#### ENTRIES SUPPLIED
* * *

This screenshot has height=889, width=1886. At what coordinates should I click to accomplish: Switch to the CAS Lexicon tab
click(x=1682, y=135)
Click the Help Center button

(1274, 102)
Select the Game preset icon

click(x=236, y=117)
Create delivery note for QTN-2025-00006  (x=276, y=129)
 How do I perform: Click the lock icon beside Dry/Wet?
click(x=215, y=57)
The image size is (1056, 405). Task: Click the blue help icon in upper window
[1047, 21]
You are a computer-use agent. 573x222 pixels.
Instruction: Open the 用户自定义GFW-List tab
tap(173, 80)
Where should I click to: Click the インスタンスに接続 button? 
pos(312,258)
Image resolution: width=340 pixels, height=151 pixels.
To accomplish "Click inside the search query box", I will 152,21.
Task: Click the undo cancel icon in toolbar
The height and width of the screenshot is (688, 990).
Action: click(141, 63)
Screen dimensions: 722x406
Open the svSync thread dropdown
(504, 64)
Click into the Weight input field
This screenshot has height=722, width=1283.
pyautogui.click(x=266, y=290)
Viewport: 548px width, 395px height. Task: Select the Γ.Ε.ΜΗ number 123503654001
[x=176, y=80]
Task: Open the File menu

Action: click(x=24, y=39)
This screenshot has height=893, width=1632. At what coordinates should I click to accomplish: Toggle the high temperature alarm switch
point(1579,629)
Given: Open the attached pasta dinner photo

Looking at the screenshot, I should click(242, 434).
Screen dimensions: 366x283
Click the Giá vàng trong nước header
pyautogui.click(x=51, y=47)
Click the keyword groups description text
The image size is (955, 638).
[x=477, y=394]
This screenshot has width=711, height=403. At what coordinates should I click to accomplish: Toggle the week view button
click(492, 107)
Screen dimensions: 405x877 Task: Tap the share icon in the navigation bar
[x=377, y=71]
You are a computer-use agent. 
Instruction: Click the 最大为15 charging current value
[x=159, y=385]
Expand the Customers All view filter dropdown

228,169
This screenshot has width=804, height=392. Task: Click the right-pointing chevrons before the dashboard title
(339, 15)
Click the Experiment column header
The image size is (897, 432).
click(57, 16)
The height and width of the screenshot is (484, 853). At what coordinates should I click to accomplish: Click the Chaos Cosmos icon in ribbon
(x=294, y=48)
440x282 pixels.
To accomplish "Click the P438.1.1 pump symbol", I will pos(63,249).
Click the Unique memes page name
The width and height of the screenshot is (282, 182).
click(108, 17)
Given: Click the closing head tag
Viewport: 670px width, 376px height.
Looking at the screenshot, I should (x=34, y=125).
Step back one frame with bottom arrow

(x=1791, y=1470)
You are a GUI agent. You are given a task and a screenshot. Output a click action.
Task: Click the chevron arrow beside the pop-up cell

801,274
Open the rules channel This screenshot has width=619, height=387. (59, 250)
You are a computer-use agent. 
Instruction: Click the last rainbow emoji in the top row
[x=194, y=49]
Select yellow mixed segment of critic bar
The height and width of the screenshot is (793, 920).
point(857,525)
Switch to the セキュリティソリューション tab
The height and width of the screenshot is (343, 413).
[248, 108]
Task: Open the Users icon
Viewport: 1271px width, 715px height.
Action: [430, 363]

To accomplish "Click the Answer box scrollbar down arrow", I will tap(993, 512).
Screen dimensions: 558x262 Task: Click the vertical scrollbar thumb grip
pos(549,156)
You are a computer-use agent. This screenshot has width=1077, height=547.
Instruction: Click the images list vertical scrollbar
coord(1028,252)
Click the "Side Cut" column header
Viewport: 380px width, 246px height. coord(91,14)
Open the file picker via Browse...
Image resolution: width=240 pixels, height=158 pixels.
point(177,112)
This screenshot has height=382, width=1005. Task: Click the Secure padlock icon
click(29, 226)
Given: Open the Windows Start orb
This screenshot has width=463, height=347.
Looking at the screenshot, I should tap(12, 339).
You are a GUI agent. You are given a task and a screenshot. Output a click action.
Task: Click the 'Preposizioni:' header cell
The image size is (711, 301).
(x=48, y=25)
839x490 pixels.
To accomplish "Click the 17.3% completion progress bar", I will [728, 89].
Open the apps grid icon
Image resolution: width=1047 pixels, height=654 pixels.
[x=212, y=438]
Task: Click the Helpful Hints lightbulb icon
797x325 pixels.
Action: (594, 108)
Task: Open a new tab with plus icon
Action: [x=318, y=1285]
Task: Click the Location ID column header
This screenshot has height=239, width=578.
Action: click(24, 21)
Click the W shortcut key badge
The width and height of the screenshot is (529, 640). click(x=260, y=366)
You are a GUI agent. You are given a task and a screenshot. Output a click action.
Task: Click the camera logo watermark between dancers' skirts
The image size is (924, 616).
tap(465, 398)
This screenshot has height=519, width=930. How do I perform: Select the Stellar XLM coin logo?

* * *

#### INSTRUCTIONS FOR THE TASK
Rewrite all of the data above, replacing "dropdown" with "drop-down menu" and leaving everything else the same.

#### OUTPUT FOR THIS TASK
This screenshot has height=889, width=1886. At what coordinates should I click to accomplish: Switch to the CAS Lexicon tab
click(x=1682, y=135)
Click the Help Center button

(1274, 102)
Select the Game preset icon

click(x=236, y=117)
Create delivery note for QTN-2025-00006  (x=276, y=129)
 How do I perform: Click the lock icon beside Dry/Wet?
click(x=215, y=57)
The image size is (1056, 405). Task: Click the blue help icon in upper window
[1047, 21]
You are a computer-use agent. 573x222 pixels.
Instruction: Open the 用户自定义GFW-List tab
tap(173, 80)
Where should I click to: Click the インスタンスに接続 button? 
pos(312,258)
Image resolution: width=340 pixels, height=151 pixels.
To accomplish "Click inside the search query box", I will 152,21.
Task: Click the undo cancel icon in toolbar
The height and width of the screenshot is (688, 990).
Action: click(141, 63)
Screen dimensions: 722x406
Open the svSync thread drop-down menu
(504, 64)
Click into the Weight input field
This screenshot has height=722, width=1283.
pyautogui.click(x=266, y=290)
Viewport: 548px width, 395px height. Task: Select the Γ.Ε.ΜΗ number 123503654001
[x=176, y=80]
Task: Open the File menu

Action: click(x=24, y=39)
This screenshot has height=893, width=1632. At what coordinates should I click to accomplish: Toggle the high temperature alarm switch
point(1579,629)
Given: Open the attached pasta dinner photo

Looking at the screenshot, I should click(242, 434).
Screen dimensions: 366x283
Click the Giá vàng trong nước header
pyautogui.click(x=51, y=47)
Click the keyword groups description text
The image size is (955, 638).
[x=477, y=394]
This screenshot has width=711, height=403. At what coordinates should I click to accomplish: Toggle the week view button
click(492, 107)
Screen dimensions: 405x877 Task: Tap the share icon in the navigation bar
[x=377, y=71]
You are a computer-use agent. 
Instruction: Click the 最大为15 charging current value
[x=159, y=385]
Expand the Customers All view filter drop-down menu

228,169
This screenshot has width=804, height=392. Task: Click the right-pointing chevrons before the dashboard title
(339, 15)
Click the Experiment column header
The image size is (897, 432).
click(57, 16)
The height and width of the screenshot is (484, 853). At what coordinates should I click to accomplish: Click the Chaos Cosmos icon in ribbon
(x=294, y=48)
440x282 pixels.
To accomplish "Click the P438.1.1 pump symbol", I will pos(63,249).
Click the Unique memes page name
The width and height of the screenshot is (282, 182).
click(108, 17)
Given: Click the closing head tag
Viewport: 670px width, 376px height.
Looking at the screenshot, I should (x=34, y=125).
Step back one frame with bottom arrow

(x=1791, y=1470)
You are a GUI agent. You are given a task and a screenshot. Output a click action.
Task: Click the chevron arrow beside the pop-up cell

801,274
Open the rules channel This screenshot has width=619, height=387. (59, 250)
You are a computer-use agent. 
Instruction: Click the last rainbow emoji in the top row
[x=194, y=49]
Select yellow mixed segment of critic bar
The height and width of the screenshot is (793, 920).
point(857,525)
Switch to the セキュリティソリューション tab
The height and width of the screenshot is (343, 413).
[248, 108]
Task: Open the Users icon
Viewport: 1271px width, 715px height.
Action: [430, 363]

To accomplish "Click the Answer box scrollbar down arrow", I will tap(993, 512).
Screen dimensions: 558x262 Task: Click the vertical scrollbar thumb grip
pos(549,156)
You are a computer-use agent. This screenshot has width=1077, height=547.
Instruction: Click the images list vertical scrollbar
coord(1028,252)
Click the "Side Cut" column header
Viewport: 380px width, 246px height. coord(91,14)
Open the file picker via Browse...
Image resolution: width=240 pixels, height=158 pixels.
point(177,112)
This screenshot has height=382, width=1005. Task: Click the Secure padlock icon
click(29, 226)
Given: Open the Windows Start orb
This screenshot has width=463, height=347.
Looking at the screenshot, I should tap(12, 339).
You are a GUI agent. You are given a task and a screenshot. Output a click action.
Task: Click the 'Preposizioni:' header cell
The image size is (711, 301).
(x=48, y=25)
839x490 pixels.
To accomplish "Click the 17.3% completion progress bar", I will [728, 89].
Open the apps grid icon
Image resolution: width=1047 pixels, height=654 pixels.
[x=212, y=438]
Task: Click the Helpful Hints lightbulb icon
797x325 pixels.
Action: (594, 108)
Task: Open a new tab with plus icon
Action: [x=318, y=1285]
Task: Click the Location ID column header
This screenshot has height=239, width=578.
Action: click(24, 21)
Click the W shortcut key badge
The width and height of the screenshot is (529, 640). click(x=260, y=366)
You are a GUI agent. You are given a task and a screenshot. Output a click action.
Task: Click the camera logo watermark between dancers' skirts
The image size is (924, 616).
tap(465, 398)
This screenshot has height=519, width=930. How do I perform: Select the Stellar XLM coin logo?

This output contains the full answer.